Thankfully, two particularly promising advancements currently being explored could revolutionise biological drug delivery: liquid-based delivery and inhalation.
Inhalation Delivery
Inhalers for conditions like asthma have been around for years. However, formulating drugs for inhalers typically requires a lot of energy and, therefore, heat as well as solvents. While this isn’t a problem for most synthetic drugs, biological drugs are much more sensitive to heat and solvents. As a result, traditional inhalation manufacturing methods don’t lend themselves to formulating biologics drugs.

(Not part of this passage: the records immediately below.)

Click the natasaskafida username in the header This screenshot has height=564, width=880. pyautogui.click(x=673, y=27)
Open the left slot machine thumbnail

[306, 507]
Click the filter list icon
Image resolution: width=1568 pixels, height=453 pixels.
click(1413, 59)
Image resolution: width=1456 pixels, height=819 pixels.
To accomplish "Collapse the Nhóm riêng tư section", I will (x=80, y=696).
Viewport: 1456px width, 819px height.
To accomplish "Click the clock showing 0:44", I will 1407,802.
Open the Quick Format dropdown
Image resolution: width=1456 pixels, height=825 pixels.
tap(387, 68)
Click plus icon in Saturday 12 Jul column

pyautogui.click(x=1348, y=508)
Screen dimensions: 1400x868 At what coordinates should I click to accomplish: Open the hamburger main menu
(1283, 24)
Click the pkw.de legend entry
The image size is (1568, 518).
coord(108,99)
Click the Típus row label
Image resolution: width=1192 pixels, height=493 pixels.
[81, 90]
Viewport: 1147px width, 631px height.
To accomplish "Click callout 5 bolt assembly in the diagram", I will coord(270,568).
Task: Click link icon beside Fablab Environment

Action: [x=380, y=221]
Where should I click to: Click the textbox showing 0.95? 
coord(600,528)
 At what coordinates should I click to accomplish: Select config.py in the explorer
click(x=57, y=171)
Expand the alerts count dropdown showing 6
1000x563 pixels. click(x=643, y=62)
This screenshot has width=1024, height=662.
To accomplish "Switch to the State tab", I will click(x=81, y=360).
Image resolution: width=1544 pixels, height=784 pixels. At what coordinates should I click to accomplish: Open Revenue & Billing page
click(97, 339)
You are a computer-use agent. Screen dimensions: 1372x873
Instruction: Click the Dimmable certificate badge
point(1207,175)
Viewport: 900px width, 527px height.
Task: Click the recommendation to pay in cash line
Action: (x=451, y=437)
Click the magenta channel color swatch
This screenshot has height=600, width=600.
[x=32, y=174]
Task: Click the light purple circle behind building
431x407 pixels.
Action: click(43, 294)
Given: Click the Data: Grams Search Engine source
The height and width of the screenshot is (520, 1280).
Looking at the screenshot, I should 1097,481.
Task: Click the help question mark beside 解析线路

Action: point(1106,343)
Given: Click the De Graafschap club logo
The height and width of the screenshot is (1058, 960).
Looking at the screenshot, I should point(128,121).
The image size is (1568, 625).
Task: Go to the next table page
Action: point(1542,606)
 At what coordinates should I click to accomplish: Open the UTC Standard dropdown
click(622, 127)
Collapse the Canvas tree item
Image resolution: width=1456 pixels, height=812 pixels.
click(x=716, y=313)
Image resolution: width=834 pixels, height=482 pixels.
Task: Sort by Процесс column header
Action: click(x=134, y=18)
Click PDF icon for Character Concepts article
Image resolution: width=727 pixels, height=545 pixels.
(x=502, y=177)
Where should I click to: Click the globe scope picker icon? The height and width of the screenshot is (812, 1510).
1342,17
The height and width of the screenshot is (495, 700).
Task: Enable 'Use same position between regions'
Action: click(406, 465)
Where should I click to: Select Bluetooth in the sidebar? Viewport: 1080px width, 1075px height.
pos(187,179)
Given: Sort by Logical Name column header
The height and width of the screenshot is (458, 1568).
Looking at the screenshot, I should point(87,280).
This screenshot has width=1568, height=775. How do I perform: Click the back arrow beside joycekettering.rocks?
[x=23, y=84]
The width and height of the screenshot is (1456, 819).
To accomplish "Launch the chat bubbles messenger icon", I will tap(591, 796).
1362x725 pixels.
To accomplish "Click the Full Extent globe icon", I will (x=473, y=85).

Additionally, the majority of inhalation drugs are low-dose compounds, making it easier to reliably measure and deliver the correct dose into the lungs. For more potent or high-dose drugs, it can be a challenge to ensure that the right dose is delivered and, importantly, absorbed in the lungs. If the molecule is too light, it will simply be exhaled, if it’s too heavy it might not be absorbed.
An interesting approach being developed by Aston Particle Technologies uses isothermal dry particle coating technology to blend potent and high-dose biologics into inhalation formulas at ambient temperatures. No additional heat and no solvents are required, making it the ideal candidate for delivering biologics via inhalers.
The approach is also simpler than other methods of formulating high-dose drugs as it doesn’t require a complex multi-stage process, helping accelerate drug development and route to market timelines while reducing costs. The fact that it doesn’t use excessive energy or solvents means it is also more environmentally friendly as well.
Liquid-Based Delivery
One common way to deliver synthetic drugs is via the gut (the buccal system). Over the years, the pharmaceutical industry has developed reliable ways to transport drugs to the gut without being damaged by stomach acid. The main difficulty with biological drugs, however, is that they tend to be much larger compounds, which are harder to absorb in the gut.
One approach being developed by Max Bio+ is to use a unique combination of polymers and lipids to create a liquid-based delivery system for biological drugs. This composite system creates nanostructures that hold and disperse biologics in an aqueous solution, such as water. The result is the creation of nano-particulates that can permeate across multiple cell layers into the bloodstream via the buccal route (gut).
What’s more, this unique combination of polymers and lipids has been found to create a synergistic effect with biological drugs, increasing their potency.
The application of this approach could be incredibly broad, offering a stable oral liquid form of important drugs, such as insulin. So, rather than diabetics needing to inject insulin several times a day, they could simply drink a shot of insulin when required.
Other applications could also include drugs that are otherwise insoluble in water, such as CBD which binds to fats and is often found as oils. Instead of requiring often unpalatable emulsifiers to mix these compounds into other water-based liquids, they can be added at higher concentrations without sacrificing flavour. The result could be more potent CBD-based drinks and foods, including alcoholic beverages.
The Future
Six out of the past ten new FDA-approved drugs have been biologics, demonstrating how much things are changing. We are on the cusp of a transformative wave of biological drugs. It is exciting to think of how biologics will transform lives over the next decade and beyond.